At at birthday party years ago, Deborah lights the candles for one of the many birthday parties. 
Deborah was very humble and deflected any compliment a person would give her.  Those who really knew her, saw her for who she really was. In the last couple years, Deborah began to live again and opened her heart up to another person.  It took a long time but she really loved this guy and he loved her back. Of course, she wouldn't say it out loud, but we saw how happy she was. I mean really really happy. She started smiling again which was a shocking new facial feature for all of us:)  I've known her for 11 years and the last two years were some of her best.

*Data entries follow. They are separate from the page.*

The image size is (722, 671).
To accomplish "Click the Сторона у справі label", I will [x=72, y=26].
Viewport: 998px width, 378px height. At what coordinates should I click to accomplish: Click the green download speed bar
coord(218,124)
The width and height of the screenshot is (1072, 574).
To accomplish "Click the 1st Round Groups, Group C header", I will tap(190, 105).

To see her grin again made her family very happy. Everyone deserves this feeling, but not everyone is fortunate enough to experience it. 

Reid park near my home
Going back to the Colorado situation. On their drive back to Arizona, Deborah began experiencing breathing issues.  Once they arrived home that evening, her boyfriend forced her to go to the hospital where she stopped breathing.  She was put on life support, but it was too late. 

Gilded Flicker
Meanwhile, the rest of the family was trying to scramble back to Arizona from Colorado.  As we drove down, we blew out our tire at 80 miles an hour!  We were stranded near the New Mexico border for an evening, but we were happy that nothing worse had happened. Strangely, we spent the entire morning searching for a rare tire, not a bird, in the town of Trinidad.  We were finally able to locate just one well used tire on that very stressful morning. It got us home but not in time to be by Deborah's side. 

Agua Caliente Park
When we got to the house, there were relatives already there. At the Buddhist ceremony, we all joined together in a mass chant. The chants were loud, painful and fast. Over and over and over again. Louder and stronger it went as the Buddhist Sangha lead us through our pain. It was very healing as we all let out our inner emotion. I was so glad to be a part of my new family for this time period. 

Mute Swan
Some pray.  And others will chant. I tend to escape to the outdoors and quietly walk alone for times of reflection.  

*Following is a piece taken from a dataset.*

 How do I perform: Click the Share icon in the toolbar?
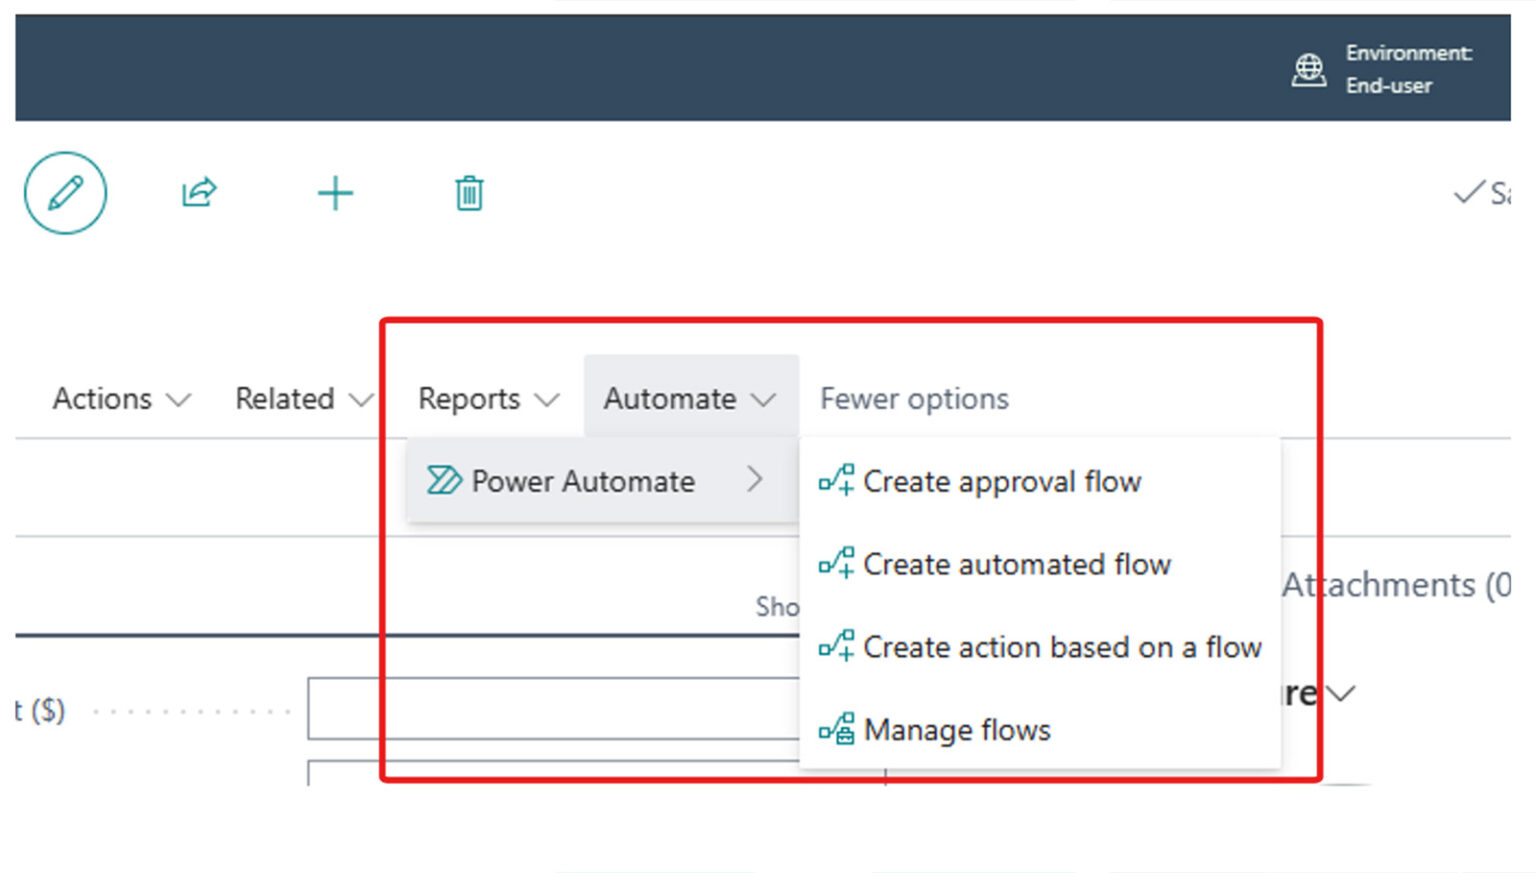tap(197, 192)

It's a complicated thing processing true happiness and then extreme sadness. But that's life, isn't it?  It's the journey we all have to make. 

In Scottsdale
During our wedding and during Deborah's farewell, I saw the beauty and power of nature around me.  It speaks to me in ways I can't even explain. It's my church, my temple, my synagogue, and my mosque all in one. IT is my faith. The photo below was taken after the funeral on a private walk in Sierra Vista.  I had a random thought of Bob Ross and Deborah together and laughed at that strange image. 

near the San Pedro River, Sierra Vista
This post is dedicated to you Auntie Deborah. Your presence will be missed here.  Do not worry about your grandchildren. They will be loved and well cared for. And you are loved Deborah more than you could ever know. I know I know. You hate compliments and would probably say something sassy back to us.  But it's that sassy part we loved about you. It let us know that you loved us back. You will never be forgotten. 

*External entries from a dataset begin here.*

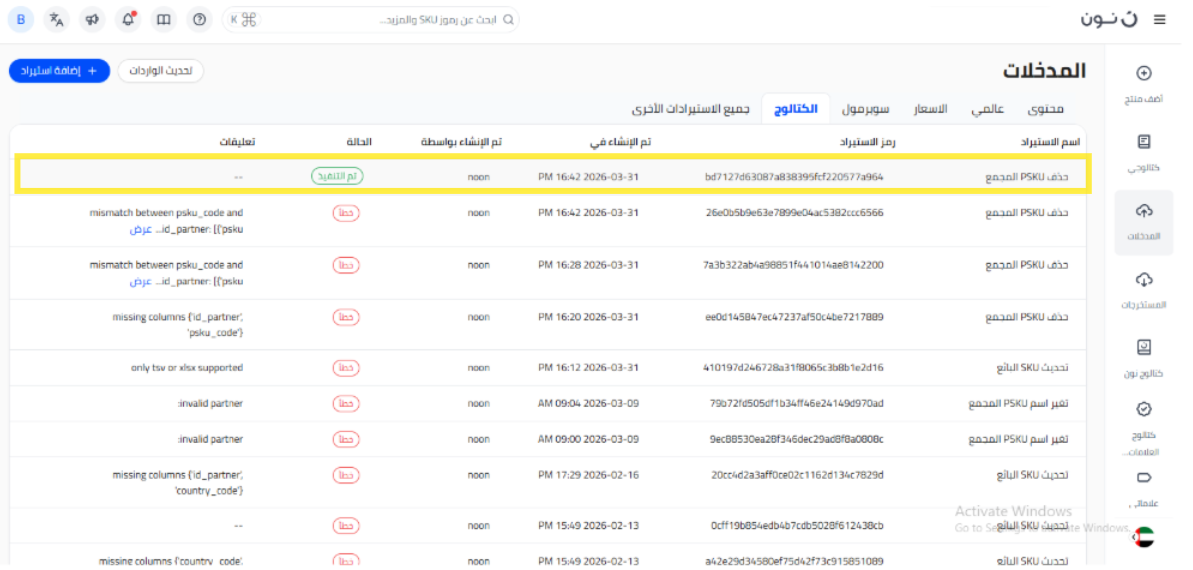Click the Refresh Imports (تحديث الواردات) button
Screen dimensions: 1193x570
coord(161,71)
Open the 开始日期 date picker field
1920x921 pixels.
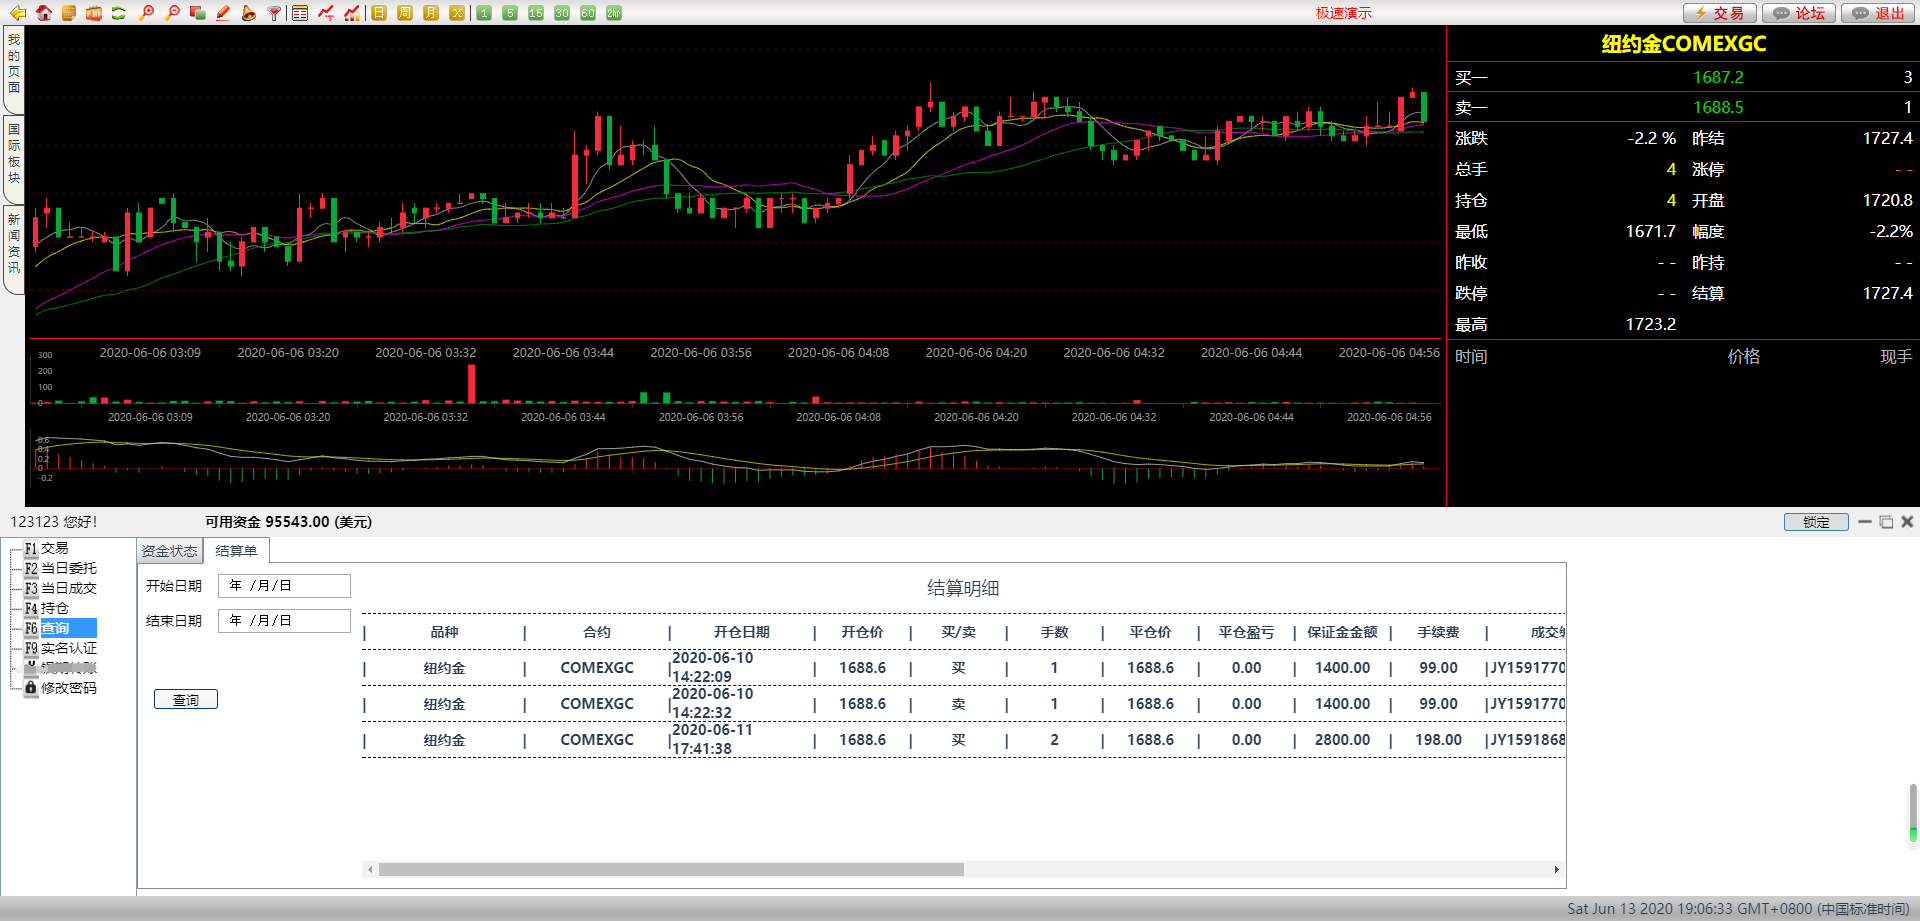[x=284, y=586]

Here is a photo of Deborah's family.  When I first met Micheal, they were all little kids.  Today most of them have grown up and one is married!  Her legacy will live on within each of these kids. 
I'll be back soon blogger friends.  It just has taken me time to get back on my feet and process everything that has happened.  Writing is therapeutic for me and it helps me organize my thoughts. I'll be back soon with my upcoming projects for the final part of this year.